On record, Kennedy sounds like a natural heir to David Gray and Damien Rice with a touch of the Bon Iver, passionately emoting over wracked ballads of tortured feeling with knottily complex lyrics. But he’s got a canny commercial streak when it comes to building big choruses and underpinning melodies with digital beats, all topped off with the kind of raw voice that has become a staple of male British pop soul (think Rag’n’Bone Man and Tom Grennan).

Dermot Kennedy at Alexandra Palace - Shirlaine Forrest/Wireimage
Dermot Kennedy at Alexandra Palace - Shirlaine Forrest/Wireimage

A harsh military buzz-cut hairdo and rangy, raw-boned features only serve to underline his particular brand of bruised masculinity. His biggest songs like Giants and Outnumbered have accrued hundreds of millions of streams with sentiments of hangdog devotion and sticking by loved ones in a crisis, and there was a look of earnest pleading in his eyes as he frequently asked the audience to “sing this bit with me”. When the predominantly female crowd duly complied, they would be rewarded with a shy smile that lit up the room every bit as effectively as the expensive light show.

At 29, Kennedy is already old in in pop years. He spent the best part of a decade in indie obscurity before dogged persistence and superior songcraft finally carried him aloft. But he has certainly learned how to hold an audience over that decade of struggle. When technical problems caused supercharged anthem Power Over Me to break down, he strapped on his guitar and kept singing with the crowd, calling out “second verse” to indicate when his band should rejoin. Drums duly thumped in to pump up the volume but flatten the emotion.

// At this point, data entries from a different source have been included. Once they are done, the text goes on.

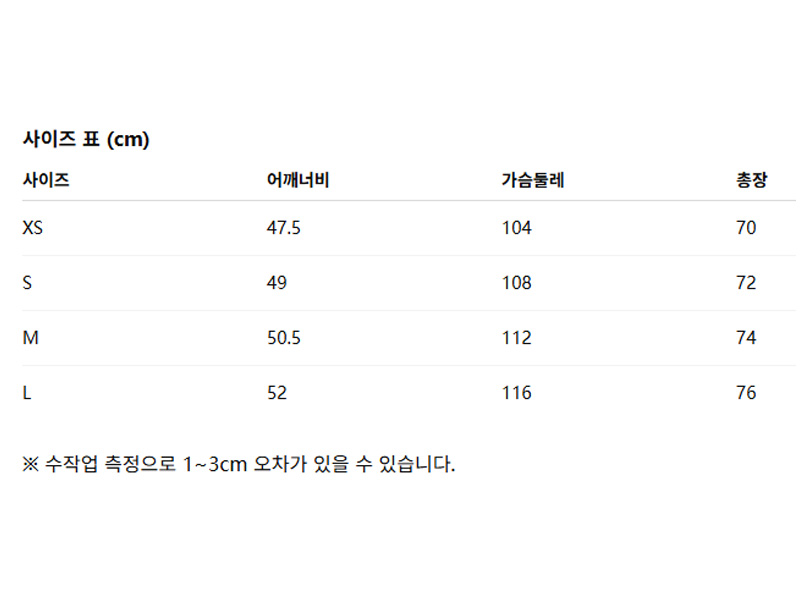Click the total length value 76

[746, 393]
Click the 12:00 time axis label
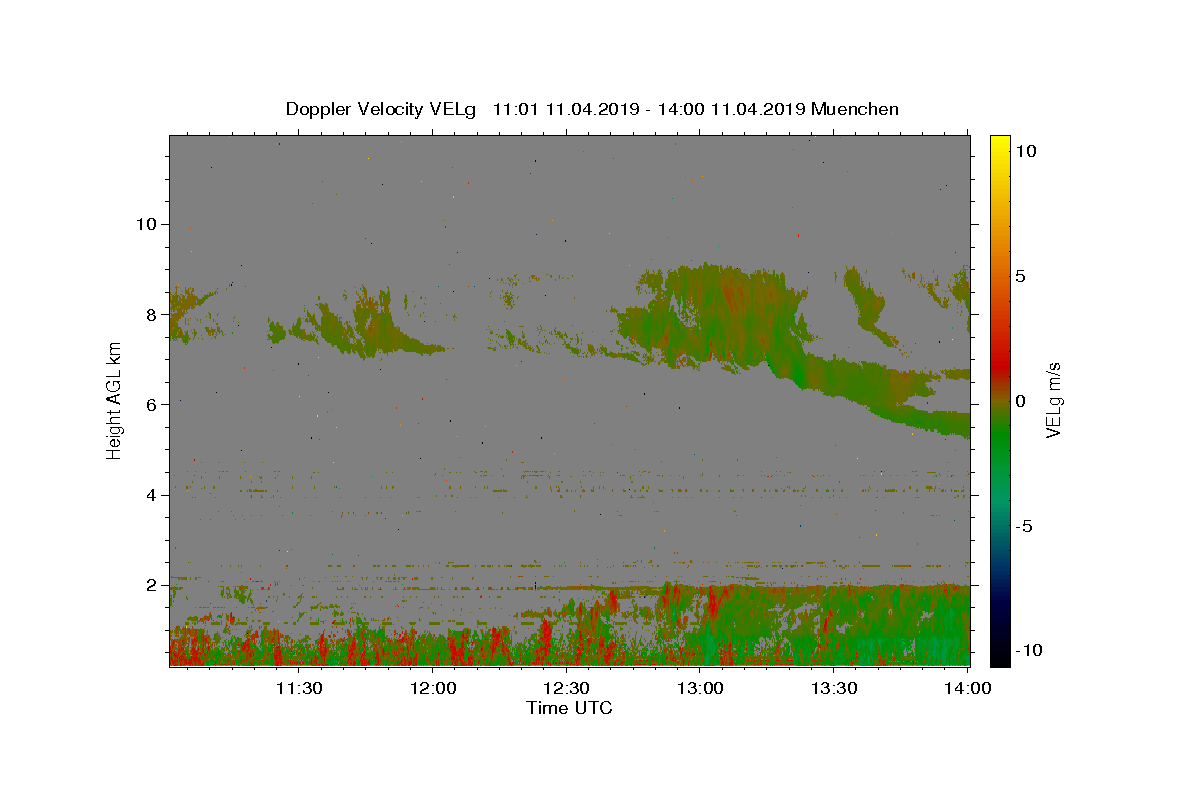 tap(433, 688)
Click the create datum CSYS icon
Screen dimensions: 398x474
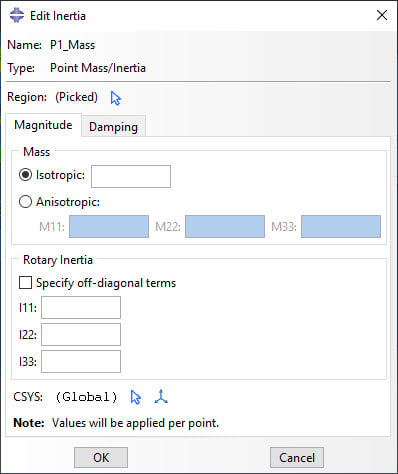[x=161, y=397]
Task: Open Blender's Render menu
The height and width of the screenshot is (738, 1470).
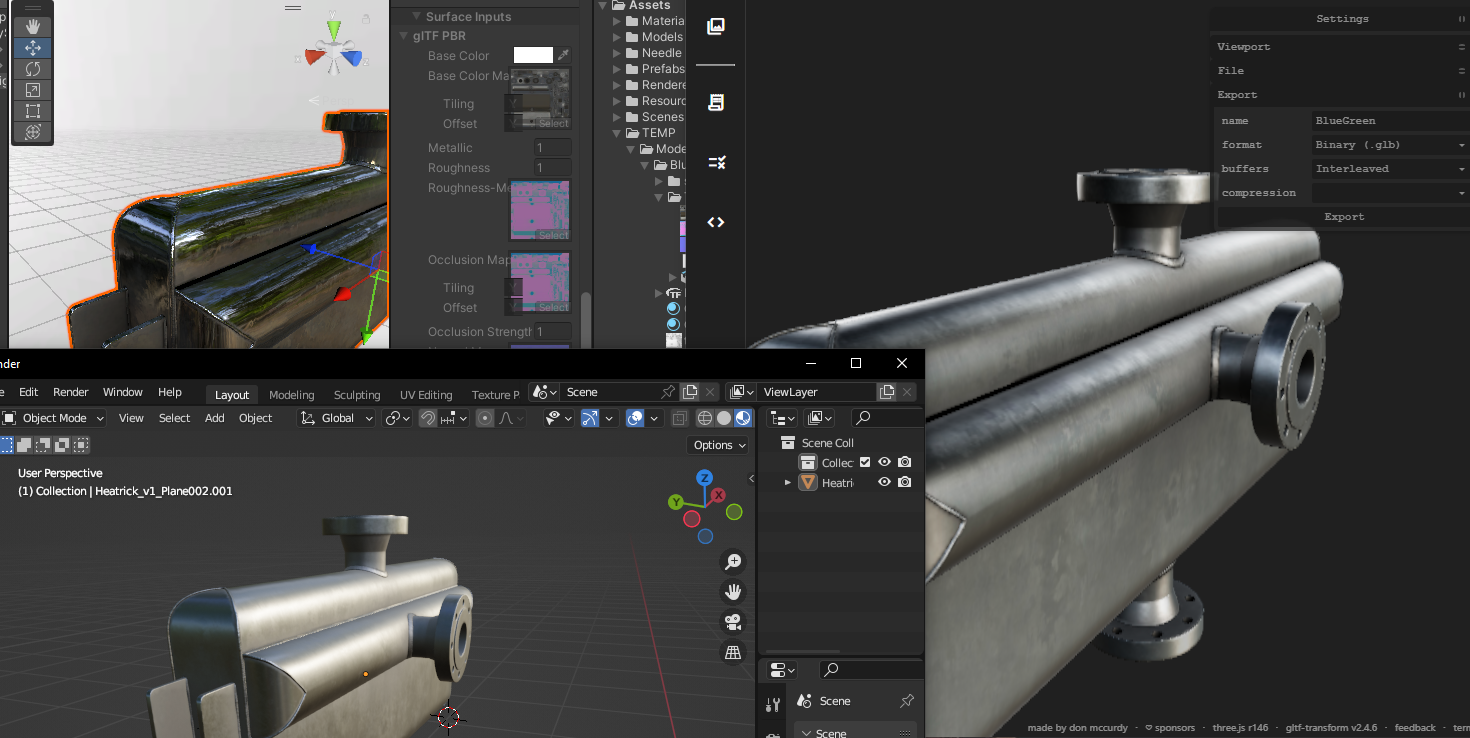Action: pos(70,392)
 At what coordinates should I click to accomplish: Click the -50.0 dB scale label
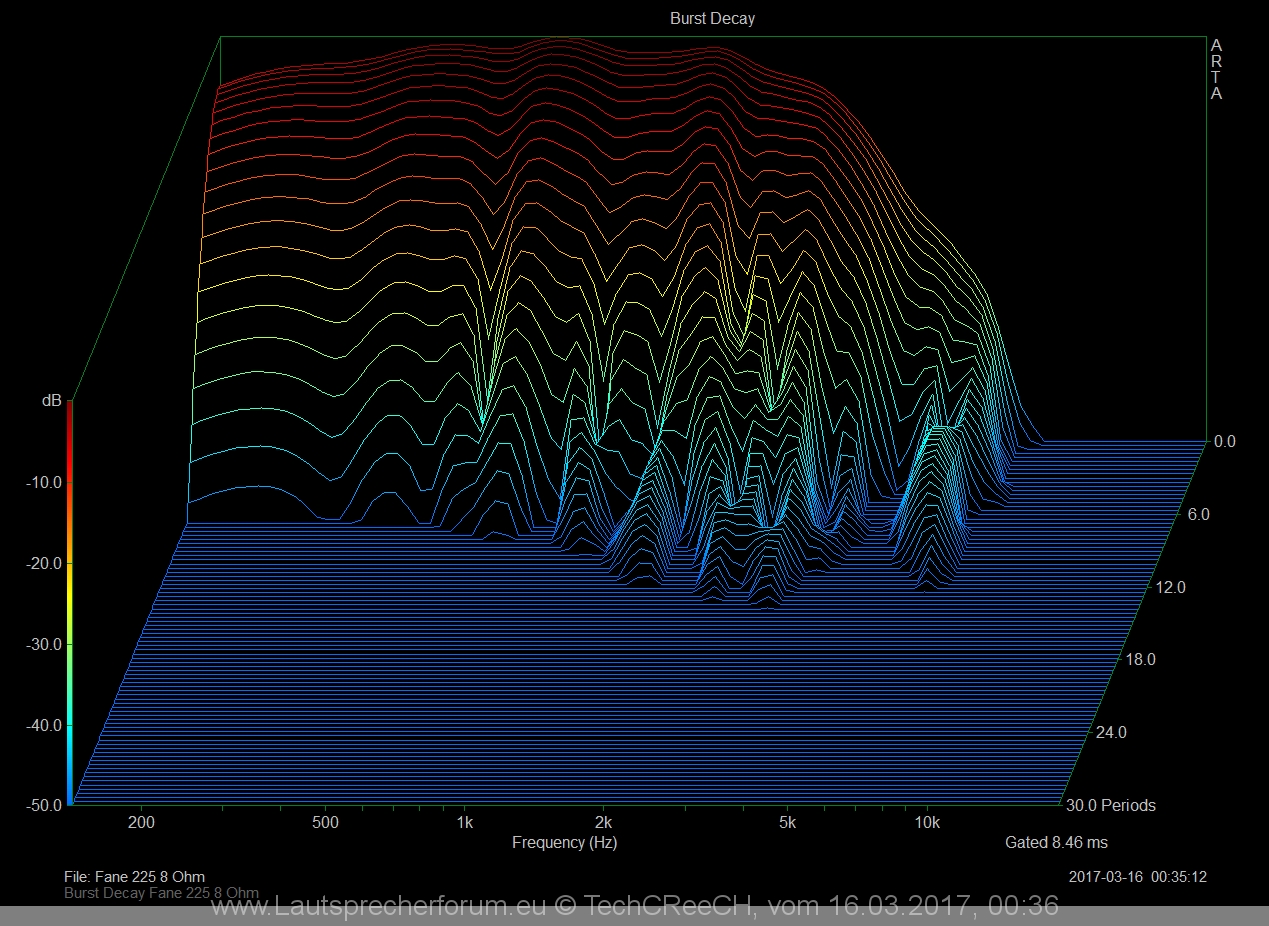click(x=44, y=805)
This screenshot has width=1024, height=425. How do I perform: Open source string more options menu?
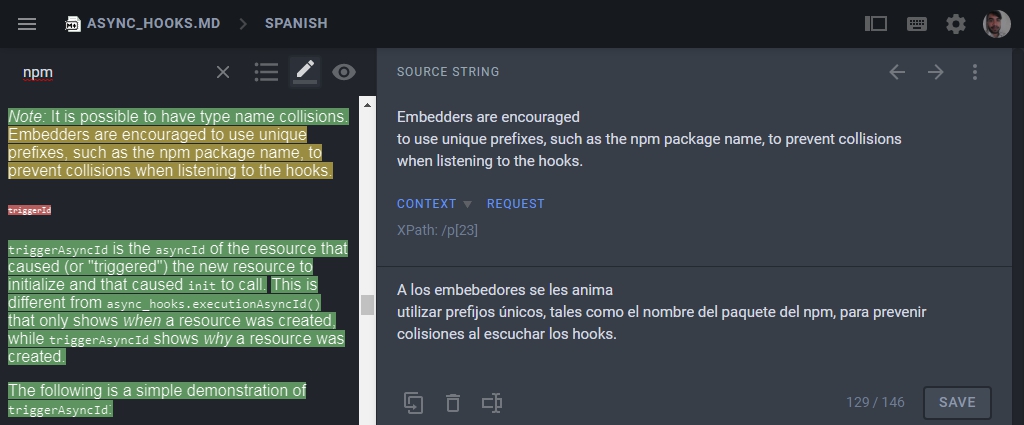pyautogui.click(x=975, y=72)
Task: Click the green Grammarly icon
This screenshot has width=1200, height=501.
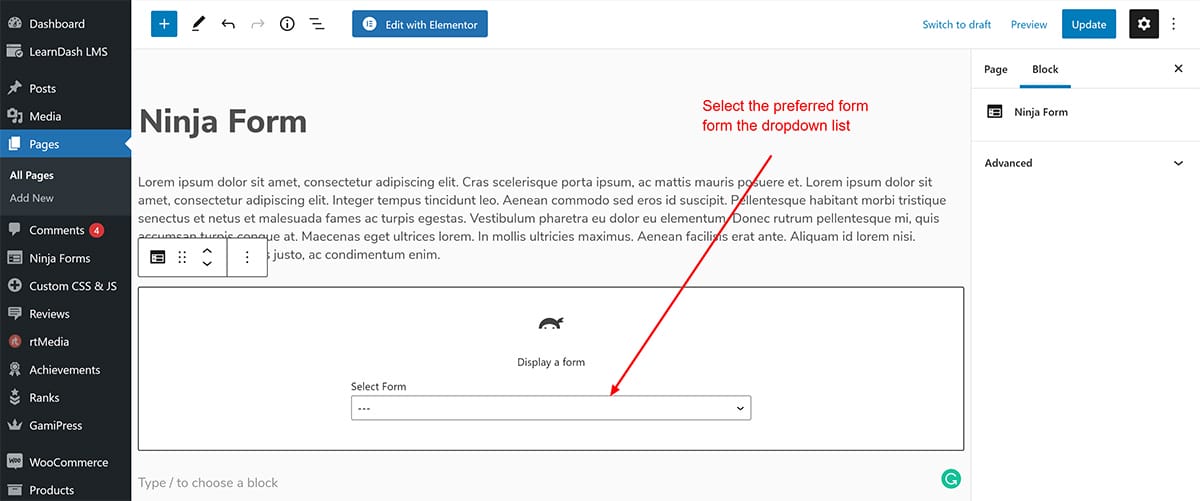Action: [951, 480]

Kennedy asked for quiet to perform an a capella version of intense ballad For Island Fires and Family, and the audience (mostly) obliged. “We were open and vulnerable and it was wonderful,” he sang, and you could almost hear a collective sigh rising to the ceiling of the stately Victorian hall.

A singer-songwriter purist might wish Kennedy would dial down the effects more often and just let these heartfelt songs and his richly expressive voice work their magic. A pop pragmatist would understand that Kennedy is playing a bigger game and has no intention of returning to street corners to collect coins in a hat. He is bound for a very different kind of glory than such troubadour forebears as Woody Guthrie. Have lighting rig, will travel.